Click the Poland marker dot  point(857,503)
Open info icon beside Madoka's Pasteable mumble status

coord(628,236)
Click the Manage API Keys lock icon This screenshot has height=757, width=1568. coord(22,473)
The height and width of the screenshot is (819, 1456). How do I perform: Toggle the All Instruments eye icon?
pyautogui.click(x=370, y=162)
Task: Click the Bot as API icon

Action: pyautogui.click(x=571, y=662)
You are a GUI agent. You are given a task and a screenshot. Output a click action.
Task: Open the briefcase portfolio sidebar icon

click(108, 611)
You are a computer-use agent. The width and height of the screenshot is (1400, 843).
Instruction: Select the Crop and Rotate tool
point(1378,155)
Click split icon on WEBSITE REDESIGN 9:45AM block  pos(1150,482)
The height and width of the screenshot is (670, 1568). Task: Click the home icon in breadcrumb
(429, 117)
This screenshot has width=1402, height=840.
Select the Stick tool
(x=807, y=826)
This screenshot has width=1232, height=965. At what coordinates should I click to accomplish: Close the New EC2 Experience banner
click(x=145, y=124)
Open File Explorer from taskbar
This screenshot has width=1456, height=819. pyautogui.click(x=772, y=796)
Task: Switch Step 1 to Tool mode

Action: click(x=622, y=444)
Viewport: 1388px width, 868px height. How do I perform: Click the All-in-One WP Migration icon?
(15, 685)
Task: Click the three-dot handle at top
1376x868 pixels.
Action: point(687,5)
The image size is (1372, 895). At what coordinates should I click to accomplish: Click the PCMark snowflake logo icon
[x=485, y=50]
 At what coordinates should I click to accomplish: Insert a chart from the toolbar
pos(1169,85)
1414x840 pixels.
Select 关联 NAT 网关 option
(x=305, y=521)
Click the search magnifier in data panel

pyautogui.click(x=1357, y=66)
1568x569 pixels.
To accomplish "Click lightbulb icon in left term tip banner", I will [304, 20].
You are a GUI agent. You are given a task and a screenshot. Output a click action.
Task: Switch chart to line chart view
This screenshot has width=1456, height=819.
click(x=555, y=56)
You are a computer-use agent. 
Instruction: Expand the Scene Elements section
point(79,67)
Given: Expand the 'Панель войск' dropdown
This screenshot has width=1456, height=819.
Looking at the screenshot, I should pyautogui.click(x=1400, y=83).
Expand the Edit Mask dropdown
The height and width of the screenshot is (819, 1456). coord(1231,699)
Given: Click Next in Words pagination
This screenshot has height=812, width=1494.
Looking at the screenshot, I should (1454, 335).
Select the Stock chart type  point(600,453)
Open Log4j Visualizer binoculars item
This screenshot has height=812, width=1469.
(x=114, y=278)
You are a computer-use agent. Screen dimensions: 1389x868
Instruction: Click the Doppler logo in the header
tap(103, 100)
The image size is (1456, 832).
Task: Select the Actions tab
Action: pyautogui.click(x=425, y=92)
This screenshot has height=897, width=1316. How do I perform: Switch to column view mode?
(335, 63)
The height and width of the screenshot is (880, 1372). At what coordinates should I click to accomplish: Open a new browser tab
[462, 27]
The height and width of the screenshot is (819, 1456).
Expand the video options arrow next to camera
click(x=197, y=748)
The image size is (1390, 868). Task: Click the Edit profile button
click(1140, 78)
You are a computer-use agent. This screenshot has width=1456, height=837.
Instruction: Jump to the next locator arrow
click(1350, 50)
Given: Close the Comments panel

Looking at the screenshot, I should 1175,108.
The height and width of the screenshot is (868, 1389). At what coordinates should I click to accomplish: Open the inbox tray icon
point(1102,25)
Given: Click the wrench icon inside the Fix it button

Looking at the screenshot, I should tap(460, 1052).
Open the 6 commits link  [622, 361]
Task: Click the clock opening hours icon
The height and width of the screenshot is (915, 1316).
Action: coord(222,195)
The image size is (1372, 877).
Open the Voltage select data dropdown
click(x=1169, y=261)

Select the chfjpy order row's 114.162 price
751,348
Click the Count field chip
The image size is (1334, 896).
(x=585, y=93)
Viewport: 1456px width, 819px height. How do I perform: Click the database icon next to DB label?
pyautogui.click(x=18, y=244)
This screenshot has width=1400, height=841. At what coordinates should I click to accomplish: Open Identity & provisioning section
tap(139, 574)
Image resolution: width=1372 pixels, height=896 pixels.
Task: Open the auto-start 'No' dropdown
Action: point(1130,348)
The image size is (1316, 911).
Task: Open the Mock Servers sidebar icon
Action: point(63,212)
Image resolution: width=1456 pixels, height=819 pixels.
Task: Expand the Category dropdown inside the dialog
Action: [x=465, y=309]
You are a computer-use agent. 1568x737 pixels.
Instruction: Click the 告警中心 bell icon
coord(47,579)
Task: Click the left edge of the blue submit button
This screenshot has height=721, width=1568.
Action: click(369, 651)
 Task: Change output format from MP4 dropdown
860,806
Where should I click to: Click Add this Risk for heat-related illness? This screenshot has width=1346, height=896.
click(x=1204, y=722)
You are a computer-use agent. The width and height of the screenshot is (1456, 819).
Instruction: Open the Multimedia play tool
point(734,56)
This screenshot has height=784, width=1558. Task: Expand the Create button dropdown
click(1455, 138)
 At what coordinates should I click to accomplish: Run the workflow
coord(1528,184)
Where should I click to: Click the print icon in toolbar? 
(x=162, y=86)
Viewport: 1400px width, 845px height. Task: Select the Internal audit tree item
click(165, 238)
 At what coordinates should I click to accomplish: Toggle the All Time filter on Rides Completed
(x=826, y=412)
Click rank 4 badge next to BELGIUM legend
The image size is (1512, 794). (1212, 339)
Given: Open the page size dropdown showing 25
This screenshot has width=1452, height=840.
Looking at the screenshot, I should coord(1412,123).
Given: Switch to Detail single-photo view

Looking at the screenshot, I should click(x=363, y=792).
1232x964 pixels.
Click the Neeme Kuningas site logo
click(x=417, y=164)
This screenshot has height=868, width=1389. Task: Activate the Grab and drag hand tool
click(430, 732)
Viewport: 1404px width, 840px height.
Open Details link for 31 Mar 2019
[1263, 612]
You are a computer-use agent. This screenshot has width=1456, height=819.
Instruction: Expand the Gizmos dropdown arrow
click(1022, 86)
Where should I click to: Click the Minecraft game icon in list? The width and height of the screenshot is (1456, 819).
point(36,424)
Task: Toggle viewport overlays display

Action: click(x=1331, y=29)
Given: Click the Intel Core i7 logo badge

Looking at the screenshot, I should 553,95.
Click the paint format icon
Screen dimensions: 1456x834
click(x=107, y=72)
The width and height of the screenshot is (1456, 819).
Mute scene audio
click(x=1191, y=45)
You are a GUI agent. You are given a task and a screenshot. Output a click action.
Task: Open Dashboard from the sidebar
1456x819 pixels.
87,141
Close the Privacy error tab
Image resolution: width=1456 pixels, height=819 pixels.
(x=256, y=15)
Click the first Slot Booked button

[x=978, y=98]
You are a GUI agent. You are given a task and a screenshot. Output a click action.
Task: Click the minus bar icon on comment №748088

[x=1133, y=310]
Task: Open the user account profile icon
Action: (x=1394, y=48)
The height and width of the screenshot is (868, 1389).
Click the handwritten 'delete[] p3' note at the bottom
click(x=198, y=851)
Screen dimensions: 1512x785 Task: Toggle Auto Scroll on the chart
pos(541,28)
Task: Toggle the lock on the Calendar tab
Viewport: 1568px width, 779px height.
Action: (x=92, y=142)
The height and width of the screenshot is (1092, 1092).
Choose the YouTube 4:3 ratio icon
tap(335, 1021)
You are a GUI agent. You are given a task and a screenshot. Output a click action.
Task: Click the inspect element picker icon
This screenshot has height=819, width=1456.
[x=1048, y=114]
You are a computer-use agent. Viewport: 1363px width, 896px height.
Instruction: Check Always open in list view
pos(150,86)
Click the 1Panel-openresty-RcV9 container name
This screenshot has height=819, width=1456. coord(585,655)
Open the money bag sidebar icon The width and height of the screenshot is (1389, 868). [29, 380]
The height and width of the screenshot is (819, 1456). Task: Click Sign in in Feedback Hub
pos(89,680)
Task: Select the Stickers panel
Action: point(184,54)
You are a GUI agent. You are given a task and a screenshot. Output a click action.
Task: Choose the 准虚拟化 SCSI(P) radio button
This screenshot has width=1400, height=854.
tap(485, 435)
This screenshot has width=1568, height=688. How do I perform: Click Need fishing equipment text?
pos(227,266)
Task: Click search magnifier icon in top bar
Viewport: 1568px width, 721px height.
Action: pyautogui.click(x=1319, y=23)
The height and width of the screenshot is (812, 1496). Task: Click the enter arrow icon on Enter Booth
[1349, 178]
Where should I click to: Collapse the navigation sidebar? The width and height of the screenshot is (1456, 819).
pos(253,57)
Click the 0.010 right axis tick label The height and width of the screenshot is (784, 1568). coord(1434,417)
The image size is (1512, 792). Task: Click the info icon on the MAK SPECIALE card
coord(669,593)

**Exercise goal:** Using the entries shown above, reproduce verbatim the lines from the line bearing "Task: Choose the 准虚拟化 SCSI(P) radio button" to the line bearing "Click the 0.010", inclusive.

**Result for this task:**
Task: Choose the 准虚拟化 SCSI(P) radio button
This screenshot has width=1400, height=854.
tap(485, 435)
This screenshot has width=1568, height=688. How do I perform: Click Need fishing equipment text?
pos(227,266)
Task: Click search magnifier icon in top bar
Viewport: 1568px width, 721px height.
Action: pyautogui.click(x=1319, y=23)
The height and width of the screenshot is (812, 1496). Task: Click the enter arrow icon on Enter Booth
[1349, 178]
Where should I click to: Collapse the navigation sidebar? The width and height of the screenshot is (1456, 819).
pos(253,57)
Click the 0.010 right axis tick label The height and width of the screenshot is (784, 1568). coord(1434,417)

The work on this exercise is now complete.